- [Written exercise] Please repeat the lines that begin with the line containing "At what coordinates" and end with the line containing "pyautogui.click(x=25, y=232)", both of those lines included. Leave out the pictures.

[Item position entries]
____________

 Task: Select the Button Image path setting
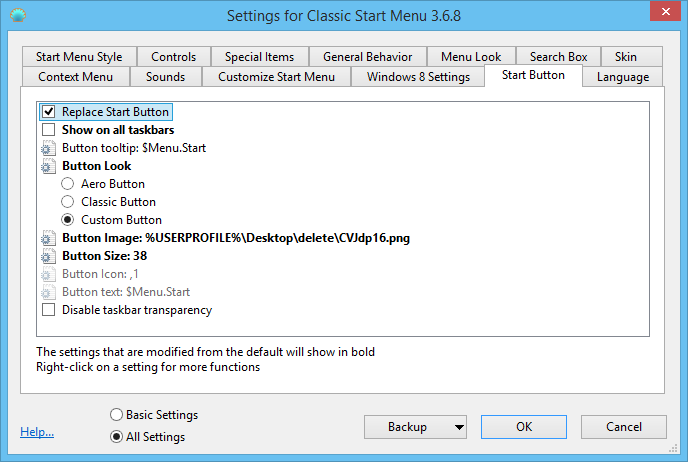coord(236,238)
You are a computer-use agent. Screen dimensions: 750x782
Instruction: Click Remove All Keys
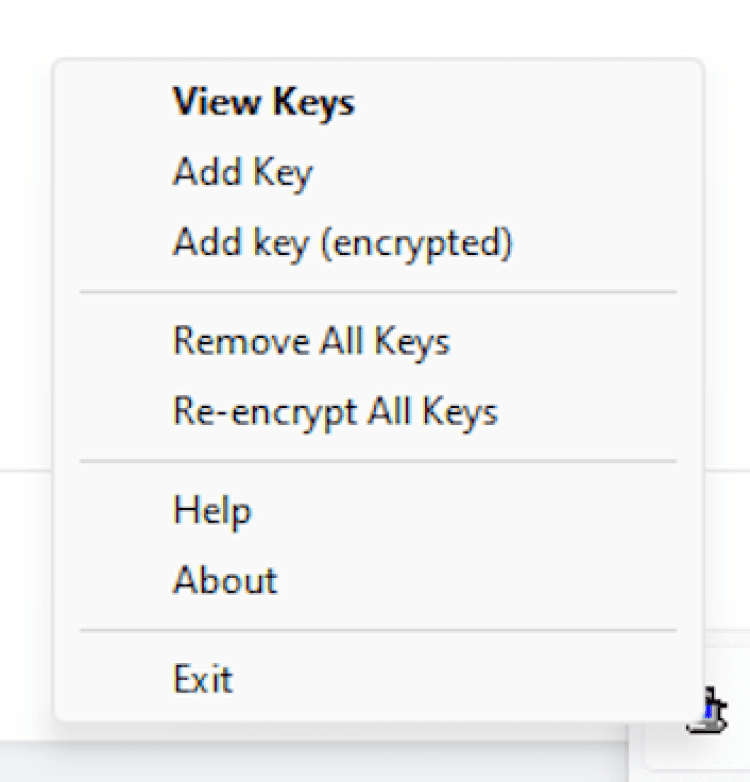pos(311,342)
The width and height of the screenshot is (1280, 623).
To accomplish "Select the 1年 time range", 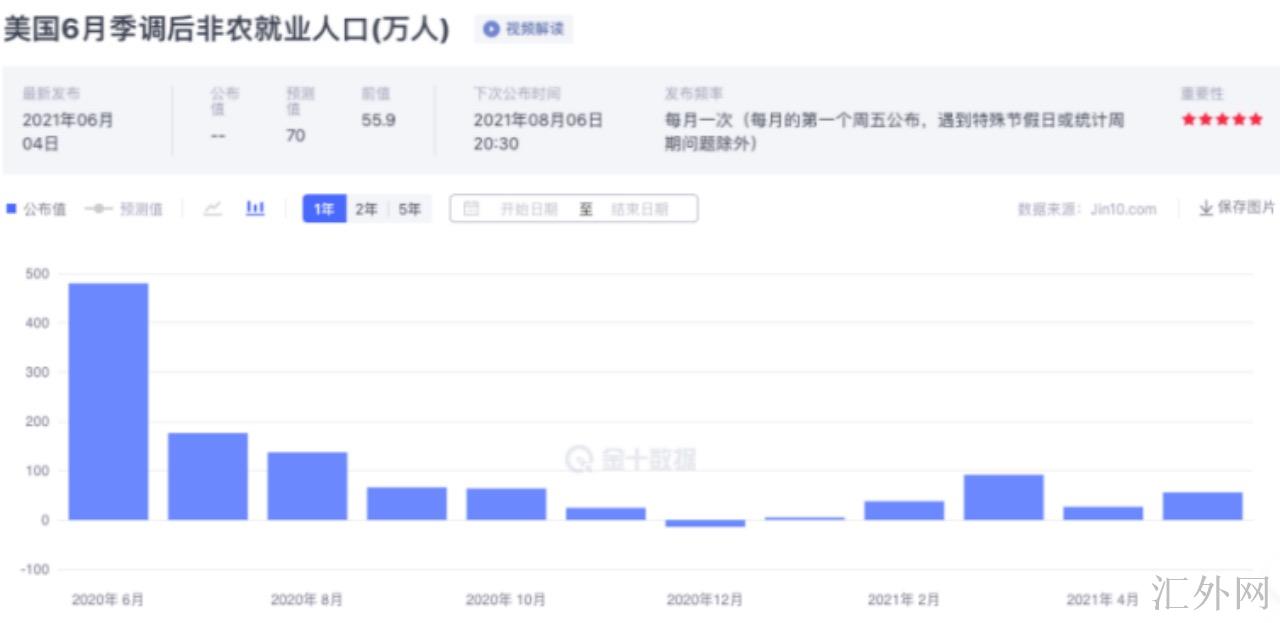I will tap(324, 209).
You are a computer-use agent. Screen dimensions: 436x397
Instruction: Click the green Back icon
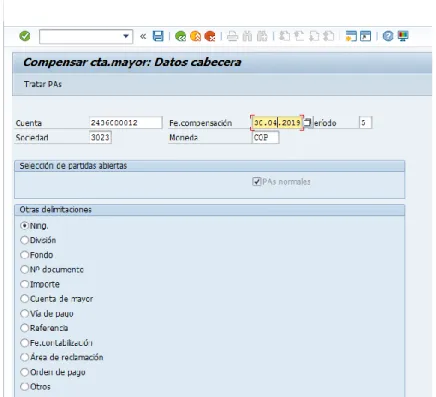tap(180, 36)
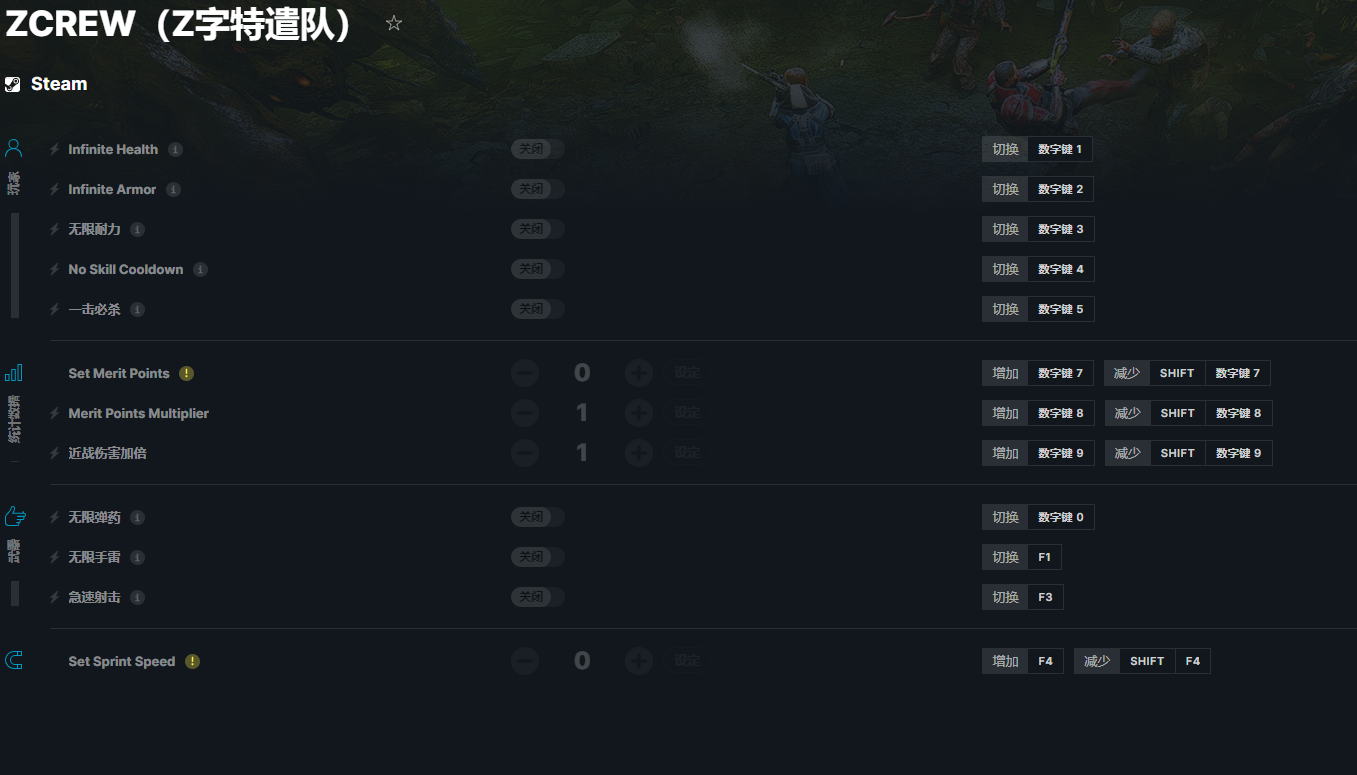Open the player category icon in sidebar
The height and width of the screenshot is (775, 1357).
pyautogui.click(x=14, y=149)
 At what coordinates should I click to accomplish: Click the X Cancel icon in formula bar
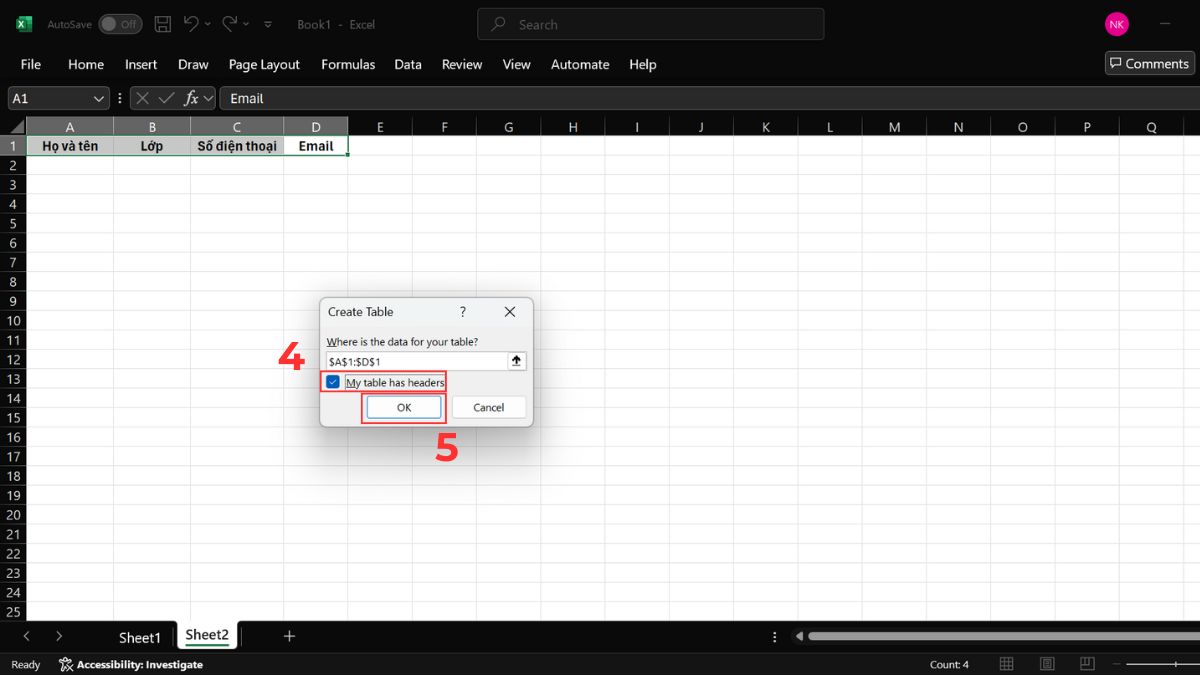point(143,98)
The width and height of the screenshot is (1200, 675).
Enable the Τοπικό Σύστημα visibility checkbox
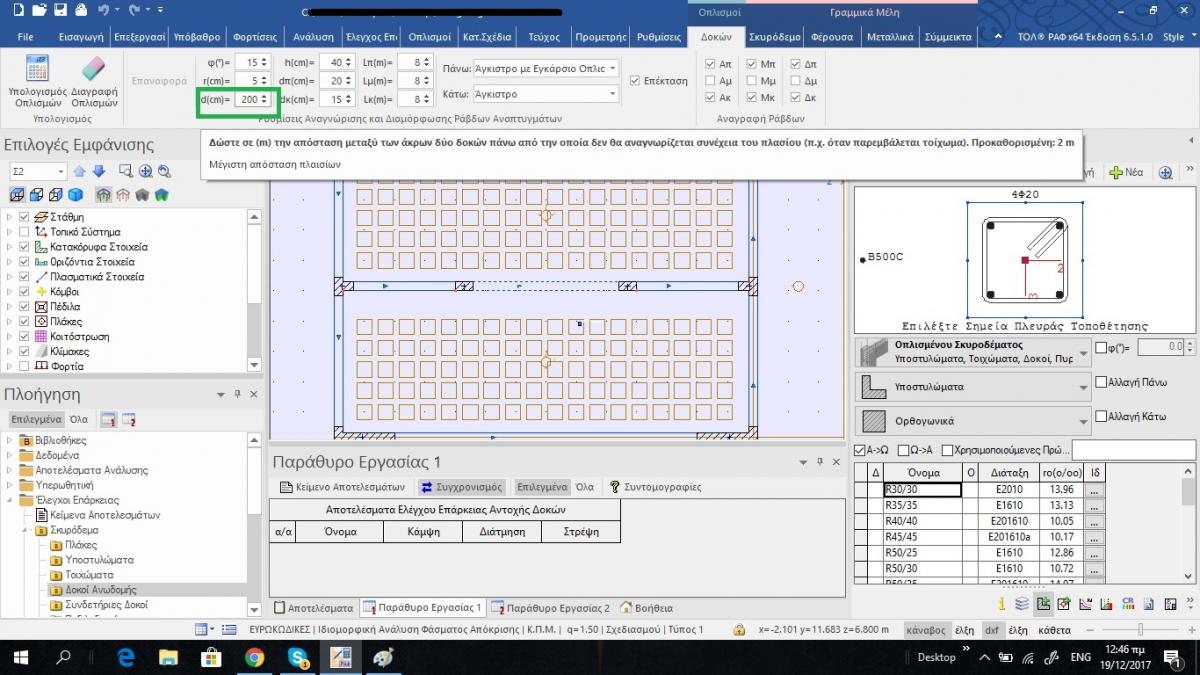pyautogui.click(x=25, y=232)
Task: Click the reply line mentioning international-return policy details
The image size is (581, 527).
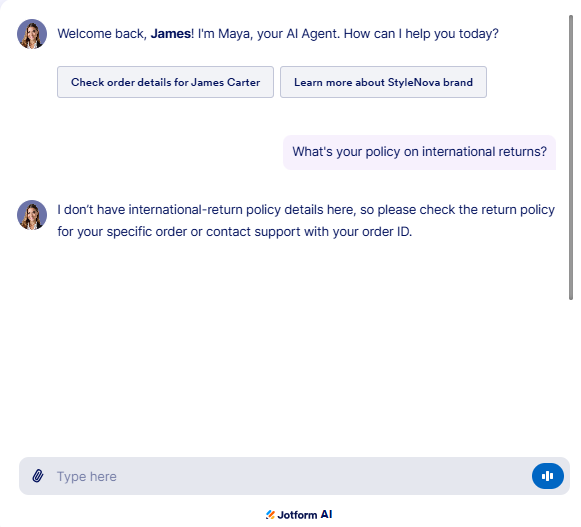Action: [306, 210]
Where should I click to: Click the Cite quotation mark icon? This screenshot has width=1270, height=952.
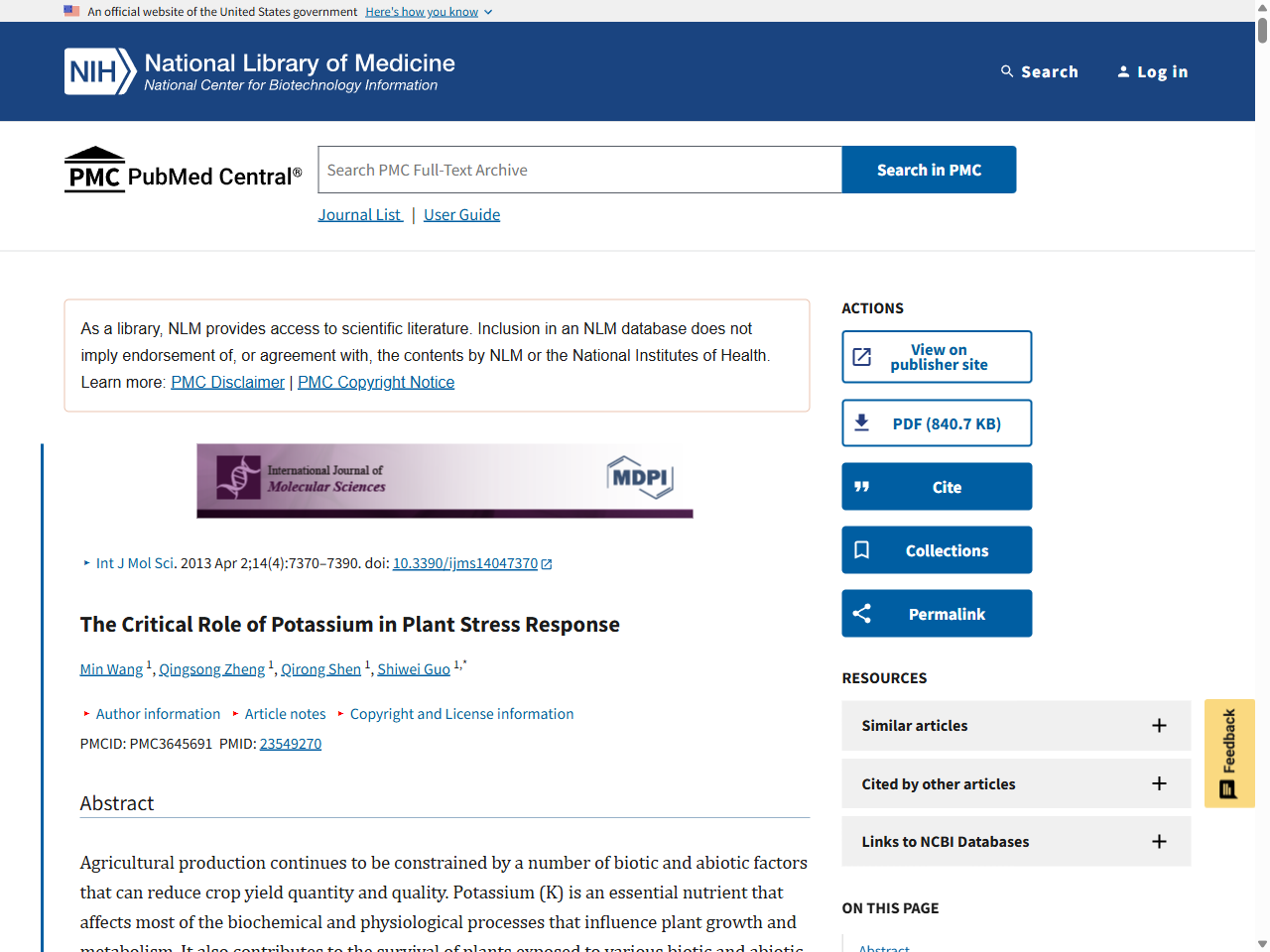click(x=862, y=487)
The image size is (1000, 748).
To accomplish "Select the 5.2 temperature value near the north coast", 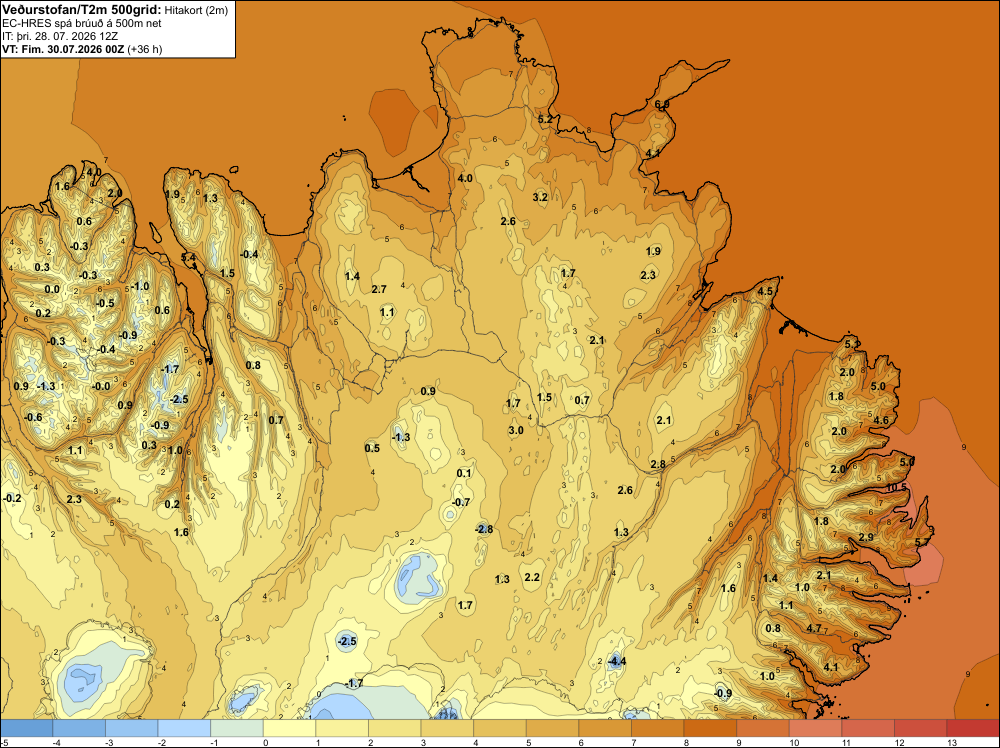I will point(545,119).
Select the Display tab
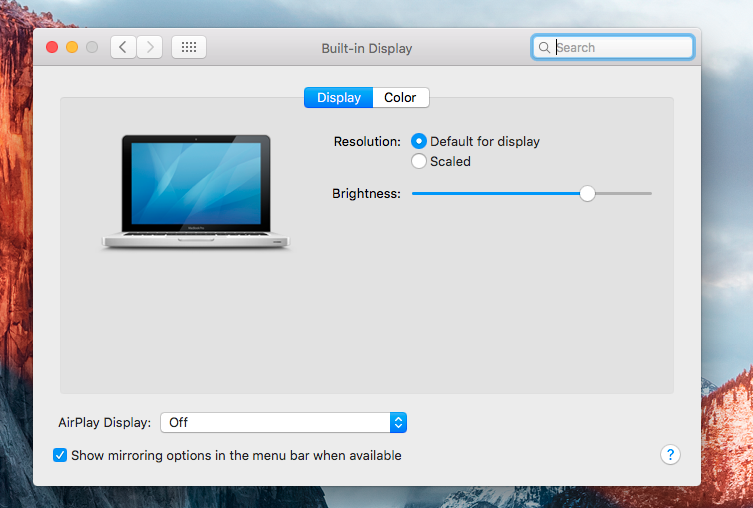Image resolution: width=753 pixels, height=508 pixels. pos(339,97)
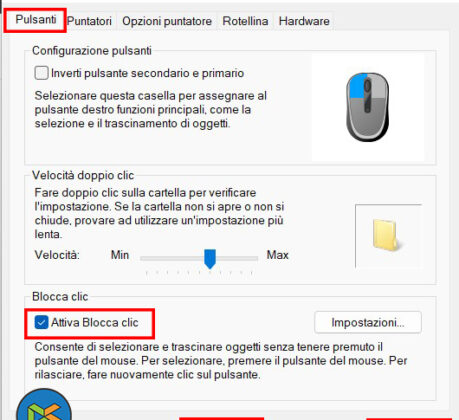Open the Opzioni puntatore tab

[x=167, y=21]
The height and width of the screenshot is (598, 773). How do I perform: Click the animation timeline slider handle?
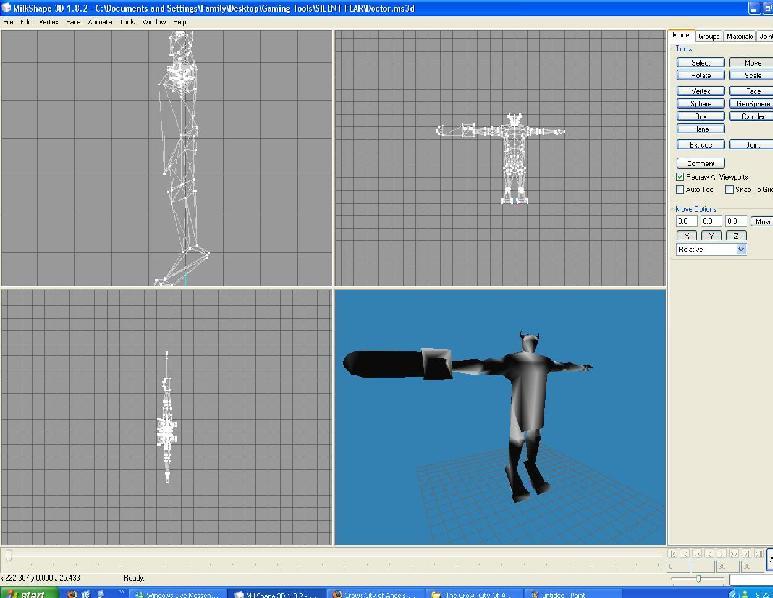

____________

- [Solution]
 At what coordinates should I click to accomplish: Click the X Cancel icon in formula bar
point(143,98)
The width and height of the screenshot is (1200, 675).
Enable the Τοπικό Σύστημα visibility checkbox
pyautogui.click(x=25, y=232)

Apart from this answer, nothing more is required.